Farmer Calls For Burning Cooperation Suggests Grass Growers Back Ecology Efforts
(From For the Record, September 30, 1997:) Quote incorrect: A statement by Vicky Ferro in a Saturday story on grass burning was incorrect. The paragraph should have read, “Ferro said she grew up in rural New Jersey and has many friends who are farmers - none of whom practices field burning.”
Many Eastern Washington farmers have been harshly critical of state regulators’ efforts to douse most field burning and fine growers who flout the law.
But at a workshop in Spokane on Friday, a Whitman County farmer and conservation leader called on the Washington Department of Ecology to beef up its control of illegal burning in the region.
Although tens of thousands of acres of Eastern Washington fields have been torched since midsummer, Ecology sent its first observation planes up only this week - when the burning season is almost over.
Public opinion is already leaning heavily against any type of agricultural field burning, said J. Read Smith of St. John, regional director of the National Association of Conservation Districts.
“If this were put to a public vote, burning would be over today,” Smith told Ecology’s agricultural burning task force.
If growers don’t curtail burning and back Ecology’s efforts to set up a system of inspections and fines for those who burn illegally without permits, the public will insist on a total phaseout, Smith said.
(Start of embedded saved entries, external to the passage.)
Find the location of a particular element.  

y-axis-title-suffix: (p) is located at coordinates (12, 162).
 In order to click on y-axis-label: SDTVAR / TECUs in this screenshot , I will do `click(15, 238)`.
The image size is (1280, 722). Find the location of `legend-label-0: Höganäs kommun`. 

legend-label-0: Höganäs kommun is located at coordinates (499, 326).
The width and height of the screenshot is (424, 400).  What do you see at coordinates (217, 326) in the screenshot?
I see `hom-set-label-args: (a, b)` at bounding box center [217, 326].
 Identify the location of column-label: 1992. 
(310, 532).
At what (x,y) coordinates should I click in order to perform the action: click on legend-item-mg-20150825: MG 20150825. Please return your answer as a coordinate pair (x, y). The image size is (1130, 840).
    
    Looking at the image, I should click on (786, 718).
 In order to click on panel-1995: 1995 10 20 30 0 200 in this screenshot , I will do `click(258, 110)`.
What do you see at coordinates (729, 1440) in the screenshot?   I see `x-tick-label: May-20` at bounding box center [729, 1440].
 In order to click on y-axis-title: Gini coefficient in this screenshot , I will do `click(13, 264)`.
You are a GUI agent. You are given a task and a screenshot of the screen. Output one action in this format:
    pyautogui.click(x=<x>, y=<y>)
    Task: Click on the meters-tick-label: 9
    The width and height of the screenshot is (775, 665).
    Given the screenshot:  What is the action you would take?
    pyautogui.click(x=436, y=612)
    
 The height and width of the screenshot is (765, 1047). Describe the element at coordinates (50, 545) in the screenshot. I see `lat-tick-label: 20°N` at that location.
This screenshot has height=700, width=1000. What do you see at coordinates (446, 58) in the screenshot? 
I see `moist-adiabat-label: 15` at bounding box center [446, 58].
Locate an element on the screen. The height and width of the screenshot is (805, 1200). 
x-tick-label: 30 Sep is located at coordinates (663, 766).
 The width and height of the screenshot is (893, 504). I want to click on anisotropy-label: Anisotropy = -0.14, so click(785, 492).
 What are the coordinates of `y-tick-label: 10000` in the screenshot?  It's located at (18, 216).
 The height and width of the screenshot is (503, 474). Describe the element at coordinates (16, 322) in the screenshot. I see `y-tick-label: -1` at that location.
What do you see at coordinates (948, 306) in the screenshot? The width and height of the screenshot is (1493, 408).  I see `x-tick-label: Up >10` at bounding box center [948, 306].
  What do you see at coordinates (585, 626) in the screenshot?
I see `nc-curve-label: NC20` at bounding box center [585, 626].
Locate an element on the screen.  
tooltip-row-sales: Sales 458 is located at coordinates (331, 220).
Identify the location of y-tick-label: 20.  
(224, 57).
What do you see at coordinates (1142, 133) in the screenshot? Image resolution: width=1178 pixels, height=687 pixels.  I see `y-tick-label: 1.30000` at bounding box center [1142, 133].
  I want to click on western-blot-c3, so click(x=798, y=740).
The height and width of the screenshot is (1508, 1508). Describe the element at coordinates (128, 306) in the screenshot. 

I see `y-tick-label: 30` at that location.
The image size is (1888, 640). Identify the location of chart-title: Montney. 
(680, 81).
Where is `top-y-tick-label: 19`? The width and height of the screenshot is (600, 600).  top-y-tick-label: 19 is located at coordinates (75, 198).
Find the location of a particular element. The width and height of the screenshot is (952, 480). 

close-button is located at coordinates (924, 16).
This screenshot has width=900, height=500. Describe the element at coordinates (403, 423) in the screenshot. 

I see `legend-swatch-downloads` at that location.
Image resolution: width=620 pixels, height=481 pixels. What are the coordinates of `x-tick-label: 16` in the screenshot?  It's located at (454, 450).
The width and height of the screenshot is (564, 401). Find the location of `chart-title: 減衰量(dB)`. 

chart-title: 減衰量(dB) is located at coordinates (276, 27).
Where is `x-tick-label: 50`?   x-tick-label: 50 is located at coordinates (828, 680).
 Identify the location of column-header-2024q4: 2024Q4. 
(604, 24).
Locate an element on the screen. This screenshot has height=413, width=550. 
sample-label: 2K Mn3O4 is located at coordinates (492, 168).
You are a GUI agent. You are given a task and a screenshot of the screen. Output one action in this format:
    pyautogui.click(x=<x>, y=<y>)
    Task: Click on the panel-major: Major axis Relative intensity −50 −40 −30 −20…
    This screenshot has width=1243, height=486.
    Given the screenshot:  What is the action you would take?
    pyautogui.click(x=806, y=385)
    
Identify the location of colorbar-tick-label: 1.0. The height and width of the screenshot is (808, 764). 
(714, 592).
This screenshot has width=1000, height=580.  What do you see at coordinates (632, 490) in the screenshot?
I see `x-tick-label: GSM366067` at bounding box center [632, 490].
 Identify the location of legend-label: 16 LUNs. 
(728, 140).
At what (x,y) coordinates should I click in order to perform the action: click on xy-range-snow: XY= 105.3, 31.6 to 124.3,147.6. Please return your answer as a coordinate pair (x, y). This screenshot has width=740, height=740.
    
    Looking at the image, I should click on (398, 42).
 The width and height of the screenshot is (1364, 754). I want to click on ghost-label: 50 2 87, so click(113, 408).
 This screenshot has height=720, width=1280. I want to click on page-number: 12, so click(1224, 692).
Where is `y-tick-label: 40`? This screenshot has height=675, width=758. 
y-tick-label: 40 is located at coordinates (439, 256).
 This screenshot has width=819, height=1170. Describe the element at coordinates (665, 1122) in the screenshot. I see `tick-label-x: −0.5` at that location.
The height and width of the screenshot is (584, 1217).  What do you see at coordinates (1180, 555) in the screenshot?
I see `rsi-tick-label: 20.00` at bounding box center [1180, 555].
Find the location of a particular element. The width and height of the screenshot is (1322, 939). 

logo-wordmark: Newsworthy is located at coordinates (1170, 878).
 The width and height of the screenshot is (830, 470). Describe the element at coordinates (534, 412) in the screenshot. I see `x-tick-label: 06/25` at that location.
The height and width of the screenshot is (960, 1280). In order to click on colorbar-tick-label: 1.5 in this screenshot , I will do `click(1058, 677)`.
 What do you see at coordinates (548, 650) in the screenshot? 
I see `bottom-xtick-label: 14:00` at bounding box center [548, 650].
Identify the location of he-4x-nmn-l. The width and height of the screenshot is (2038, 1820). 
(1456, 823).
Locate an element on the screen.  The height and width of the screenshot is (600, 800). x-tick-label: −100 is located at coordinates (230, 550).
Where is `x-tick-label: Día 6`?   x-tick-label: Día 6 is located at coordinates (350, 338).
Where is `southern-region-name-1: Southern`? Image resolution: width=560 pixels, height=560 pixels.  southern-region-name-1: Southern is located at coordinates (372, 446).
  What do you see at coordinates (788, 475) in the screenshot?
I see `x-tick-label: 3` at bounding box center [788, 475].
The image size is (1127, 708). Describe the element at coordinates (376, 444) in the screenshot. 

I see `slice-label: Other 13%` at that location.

Ecology officials received Smith’s recommendation with visible relief.
The committee has operated largely out of the public eye since it first met in 1992.
They were some of the first supportive words in months the agency has received from the task force. The 10-member group was established by the Legislature to set burning guidelines for a variety of crops under a mandate in the state Clean Air Act to reduce smoke in the air.
The committee has operated largely out of the public eye since it first met in 1992.
It became far more visible recently after Tom Fitzsimmons, Ecology’s new director, said he plans to rely on it to decide what to do about the final phase of a three-year bluegrass burning phaseout ordered by his predecessor, Mary Riveland, in 1996.
Riveland pledged to eliminate bluegrass burning by next summer. Ecology’s new rule slashed bluegrass burning by two-thirds this year.
But Fitzsimmons told The Spokesman-Review last month that he may give growers more time to come up with burning alternatives for the final one-third of bluegrass acreage statewide.
That triggered outrage from Spokane clean air activists and doctors, who said they’d been misled. Fitzsimmons and Gov. Gary Locke have been deluged with hundreds of letters and phone calls from people angry with Fitzsimmons’ stance.
Fitzsimmons has responded personally to many of his critics, Ecology spokeswoman Jani Gilbert said. Several came to the task force meeting Friday to voice their displeasure.
Vicky Ferro said her daughter Elizabeth, who has never had breathing problems, has had to be rushed to the hospital twice since the family moved to Spokane last year. Both episodes came during the grass-burning season, Ferro said.
Their latest scare was Thursday, when thick smoke from field and slash burning filled Spokane’s skies on the last day of field burning in Idaho.
Elizabeth stopped breathing when she went outside to get on the school bus and had to be rushed to Holy Family Hospital from North Pines Junior High.
Ferro said she grew up in rural New Jersey and has many friends who are farmers - one of whom practices field burning.
Gary LePage of Pasco, a potato farmer who serves on the task force, told Ferro that Spokane’s other air pollution problems - including winter air inversions - could have been to blame.
“We’ve only had problems during grass burning season,” an angry Ferro shot back. “I find this very disconcerting.”
LePage said the task force shouldn’t have to hear from the public at future meetings. “I don’t think the Legislature intended the public to be involved” until the committee finishes its work and issues a draft recommendation, he said.
Eastern Washington University health instructor Roe Roberts criticized the task force for doing nothing to curtail smoke from wheat-stubble burning. In fact, there’s much more smoke in the air now, she said.
Wheat-stubble burning “has gone from 40,000 acres to 120,000 acres in the last few years,” she said.
Bluegrass grower John Cornwall of Fairfield complained that the task force now has too many clean air activists on it.
He was referring to veterinarian Patricia Hoffman of the anti-burning group Save Our Summers, the “medical” representative, and City Councilwoman Cherie Rodgers, who represents the Spokane County Air Pollution Control Authority.
“SOS is pressuring Ecology to move ahead with Mary Riveland’s plan - zero emissions by 1998,” Cornwall complained.
But Hal Johnson, a cereal grain producer in Lincoln County, also a task force member, said growers have to learn to work with clean air advocates like Rodgers and Hoffman.
“We’ve got to begin to trust each other,” he said.
, DataTimes MEMO: This sidebar appeared with the story: TASK FORCE The 10-member agricultural burning task force was established by the Legislature to set burning guidelines for a variety of crops under a mandate in the state Clean Air Act to reduce smoke in the air.